**Article**
-=-=-
For the millions who enjoyed childhood summers spent away from home at camp, those moments are recalled with everything from dismay to nostalgic bliss. For Disney CEO Michael D. Eisner, the months he spent at Keewaydin summer camp, nestled in the mountains of Vermont, served as a cherished and invaluable starting point for an adult life that would include a career and family life filled with unparalleled success. From the first time his father took Michael to Keewaydin at the age of seven, he realized it would become an important part of his life. Over the years, as a camper and a counselor, Michael absorbed the life lessons that come from sitting in the stern of a canoe or meeting around a campfire at night. With anecdotes from his summers at Keewaydin and stories from his life in the upper echelons of American business that illustrate the camp's continued influence, Eisner creates a touching and insightful portrait of his own coming-of-age, as well as a resounding declaration of summer camp as an invaluable national institution.
-=-=-
**Dataset extract**
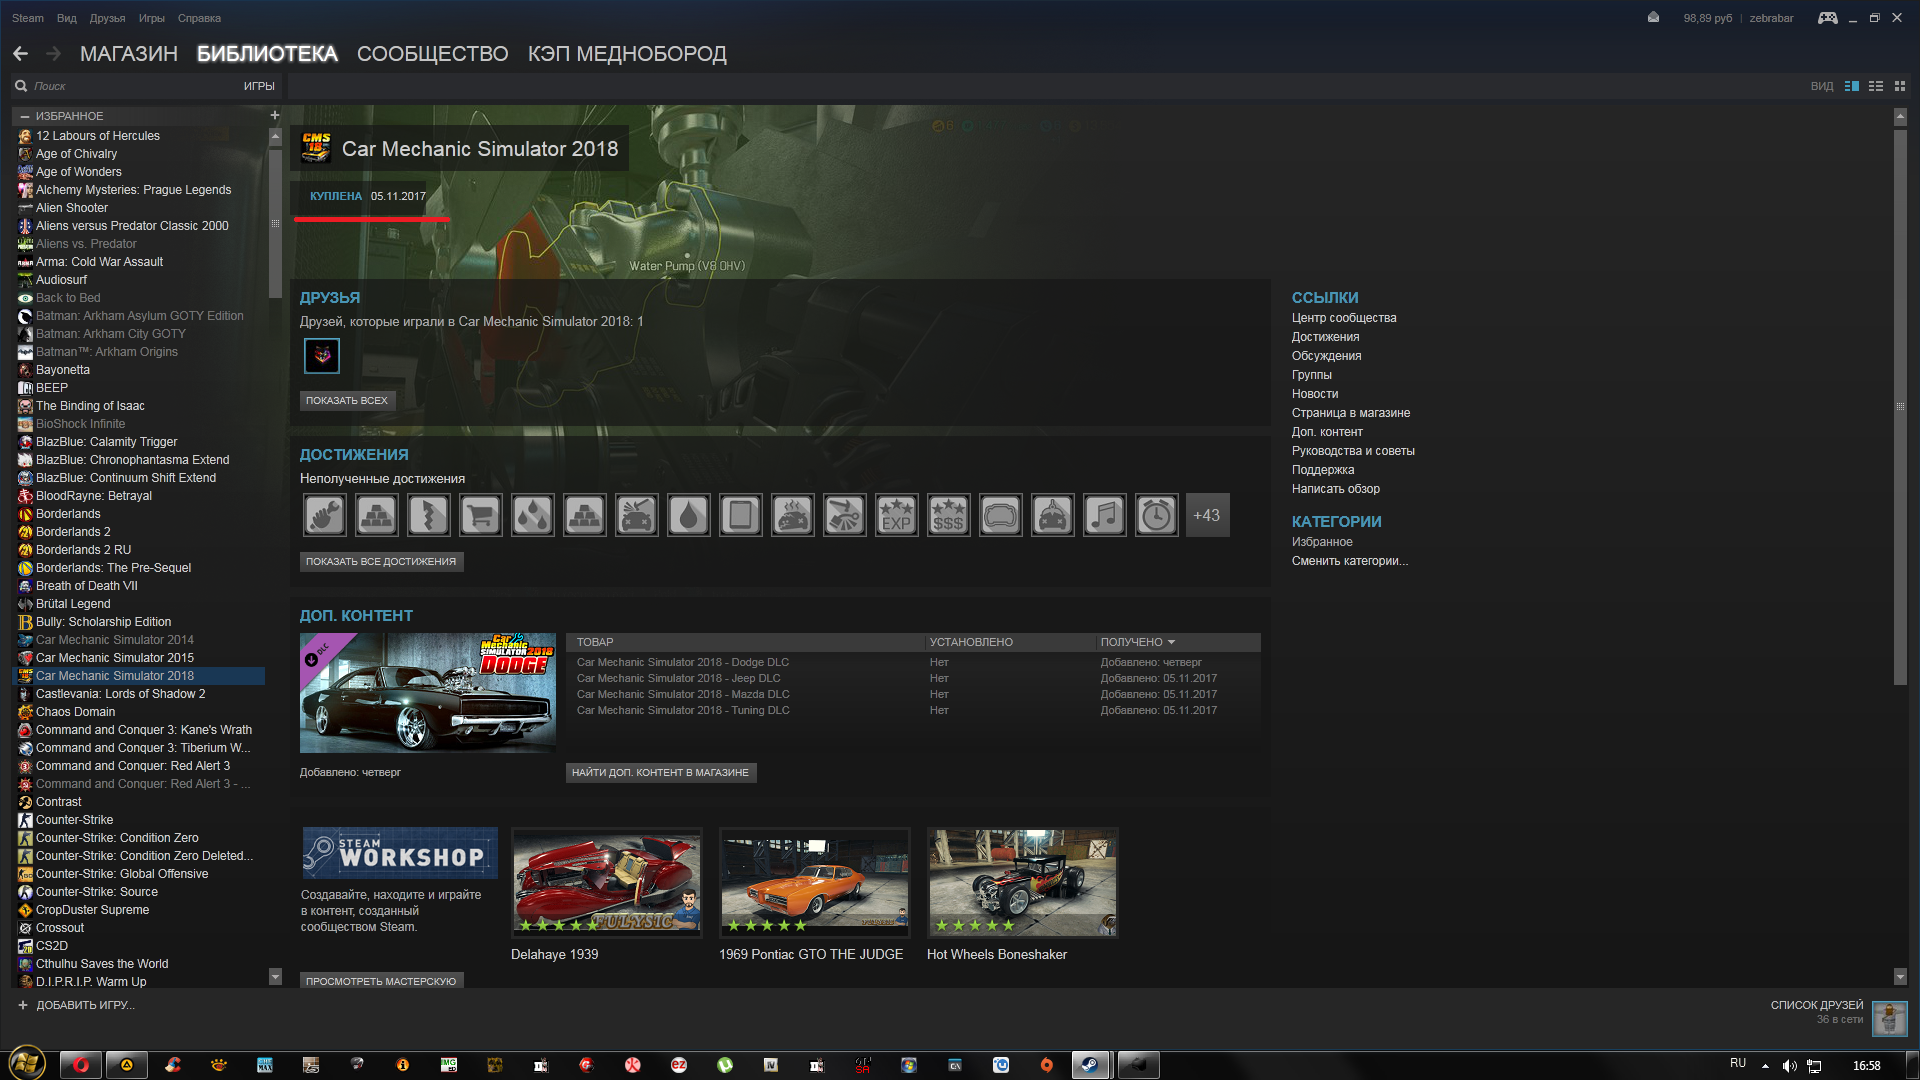Open the Друзья menu
Viewport: 1920px width, 1080px height.
coord(107,18)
-=-=-
**What you need to do**
A – In the passage about Keewaydin camp, how old was Michael Eisner when his father first took him there?
B – Resume the passage about Keewaydin camp after its final sentence.

**Answers per task**
A – Seven.

B –
Kirkus Reviews

A valentine to summer camp from recently deposed Disney CEO Eisner, who makes it clear why the camp reverberates for him to this very day. Camp Keewaydin sits snuggly by a lake in mid-Vermont. It's a venerable camp of the old school, keeping one eye on character building and emotional growth-with lots of challenges, from arts to sports to long camping trips-and the other on planned freedom, offering the camper a fistful of opportunities to get busy or lay back. It isn't a tony establishment, but a rough and ready one, a place where you'll glean a few experiences that will benefit you later in life ("risk is good, but survival is better") or, as Eisner says, not without a hint of distaste, that will allow you to endure "Hollywood antics and boardroom politics." The story he tells is a braided and generous one, of his own growth at the camp from ages 8 to 22, a span that brought many firsts-being away from home, pulling his own weight, learning the importance of tradition, taking on responsibilities he knew would test his abilities. It's the story also of two boys Eisner later sponsored at the camp, Pepe and Q, from down-if-not-out Los Angeles. The two bring a very different quality to the camp than the regulars do. Their stories are interesting if not compelling-maybe because Eisner didn't see the events when they happened but had an operative observe them and report back. But Eisner's own recollections are smart and immediate: remembering the camp's surroundings, the tents and halls and playing fields, the bite of not winning awards, his clowning as a staffman, finding himself once in charge of a bloodied camper miles from nowhere, or remembering the sachem qualities of the camp'slong-time director. A well-told story of the raw ingredients of growing up, free of bluster but full of brio. (Eight-page photo insert, not seen)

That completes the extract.